Marvin Musquin, the current MX2 Grand Prix points leader, started the season on a private Honda team, then switched to KTM when its title contender Shaun Simpson was injured. Musquin was even more impressive on the orange bike, but then his old Honda team took him to court in France. The tribunal forced him back on the red bike, threatening a penalty of 150,000 Euros (around $200,000 U.S.) for every time he raced on anything but their bikes. But in Sweden, Musquin didn’t race at all. What happened? We asked our GP correspondent Adam Wheeler to fill us in.
Some processional motos in front of a buoyant Swedish Grand Prix crowd failed to hide the clamour of controversy surrounding the MX2 class and the issuing of statements, opinions and indictments concerning Marvin Musquin, the French teenager who held a 47-point lead in the series coming to the final GP of three in a three-week stretch across northern Europe.

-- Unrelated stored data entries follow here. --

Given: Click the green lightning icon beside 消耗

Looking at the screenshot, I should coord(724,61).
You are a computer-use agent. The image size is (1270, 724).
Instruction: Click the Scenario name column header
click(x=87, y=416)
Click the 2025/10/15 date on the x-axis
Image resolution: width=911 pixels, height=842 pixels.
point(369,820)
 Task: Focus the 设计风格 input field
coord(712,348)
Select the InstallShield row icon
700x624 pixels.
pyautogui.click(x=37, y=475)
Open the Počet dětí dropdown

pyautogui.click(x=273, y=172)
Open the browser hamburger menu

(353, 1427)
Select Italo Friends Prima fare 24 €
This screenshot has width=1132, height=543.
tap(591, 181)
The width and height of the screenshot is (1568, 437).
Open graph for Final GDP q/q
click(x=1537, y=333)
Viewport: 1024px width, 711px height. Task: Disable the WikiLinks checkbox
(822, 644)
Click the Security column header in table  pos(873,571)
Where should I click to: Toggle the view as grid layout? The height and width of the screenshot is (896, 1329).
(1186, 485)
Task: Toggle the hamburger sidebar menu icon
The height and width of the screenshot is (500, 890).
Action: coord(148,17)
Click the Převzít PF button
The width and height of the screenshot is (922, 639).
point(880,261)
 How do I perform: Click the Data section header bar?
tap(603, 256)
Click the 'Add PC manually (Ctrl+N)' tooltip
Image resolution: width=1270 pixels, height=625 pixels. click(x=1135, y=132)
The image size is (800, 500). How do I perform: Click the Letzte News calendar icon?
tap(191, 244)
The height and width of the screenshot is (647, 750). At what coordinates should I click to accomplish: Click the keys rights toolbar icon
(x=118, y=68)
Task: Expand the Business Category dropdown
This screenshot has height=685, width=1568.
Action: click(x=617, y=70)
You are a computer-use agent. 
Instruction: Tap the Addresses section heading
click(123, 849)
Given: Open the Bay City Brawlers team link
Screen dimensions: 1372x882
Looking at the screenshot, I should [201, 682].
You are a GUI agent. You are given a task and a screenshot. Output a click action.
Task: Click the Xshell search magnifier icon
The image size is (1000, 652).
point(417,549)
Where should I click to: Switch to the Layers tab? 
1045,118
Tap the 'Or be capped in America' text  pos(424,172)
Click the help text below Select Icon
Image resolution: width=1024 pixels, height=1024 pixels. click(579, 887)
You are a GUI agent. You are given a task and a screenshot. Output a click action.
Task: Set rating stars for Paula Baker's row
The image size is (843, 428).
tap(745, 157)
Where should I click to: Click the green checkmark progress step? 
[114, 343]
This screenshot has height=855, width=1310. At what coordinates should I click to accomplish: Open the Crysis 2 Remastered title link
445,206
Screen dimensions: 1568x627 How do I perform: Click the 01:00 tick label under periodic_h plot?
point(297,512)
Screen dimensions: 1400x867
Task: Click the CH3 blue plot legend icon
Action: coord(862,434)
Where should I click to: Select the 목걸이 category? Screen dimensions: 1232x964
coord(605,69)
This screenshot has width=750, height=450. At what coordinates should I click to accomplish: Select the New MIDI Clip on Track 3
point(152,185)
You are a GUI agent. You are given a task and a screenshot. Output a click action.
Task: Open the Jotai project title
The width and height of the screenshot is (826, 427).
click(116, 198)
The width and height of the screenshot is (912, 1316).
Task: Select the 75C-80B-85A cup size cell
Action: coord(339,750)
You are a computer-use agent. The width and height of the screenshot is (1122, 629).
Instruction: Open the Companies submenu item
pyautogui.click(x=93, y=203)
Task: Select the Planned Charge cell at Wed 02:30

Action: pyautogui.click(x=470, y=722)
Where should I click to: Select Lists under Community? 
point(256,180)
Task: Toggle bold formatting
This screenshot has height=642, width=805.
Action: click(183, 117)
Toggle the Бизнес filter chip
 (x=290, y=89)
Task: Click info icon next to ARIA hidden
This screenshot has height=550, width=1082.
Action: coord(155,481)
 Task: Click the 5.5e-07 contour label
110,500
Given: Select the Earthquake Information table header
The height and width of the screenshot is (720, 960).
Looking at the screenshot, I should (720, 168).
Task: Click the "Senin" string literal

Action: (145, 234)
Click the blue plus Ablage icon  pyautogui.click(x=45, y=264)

In truth the situation reached absurd proportions. The Honda/KTM rider did not compete at the Grand Prix in the wake of a French court ruling during the week that his mid-season round seven departure, from the privateer NGS Honda team and subsequent alliance with the works Red Bull KTM squad (he claimed technical development had not been carried out on the Honda, yet was winning the championship at the time of his departure) was in breach of contract. Monetary sanctions were put in place if the teenager swung his leg over an SX-F again, pending an appeal. Meetings were held with the rider’s representatives (who now hold a degree of notoriety in the paddock), legal counsel, KTM and Youthstream on Friday evening.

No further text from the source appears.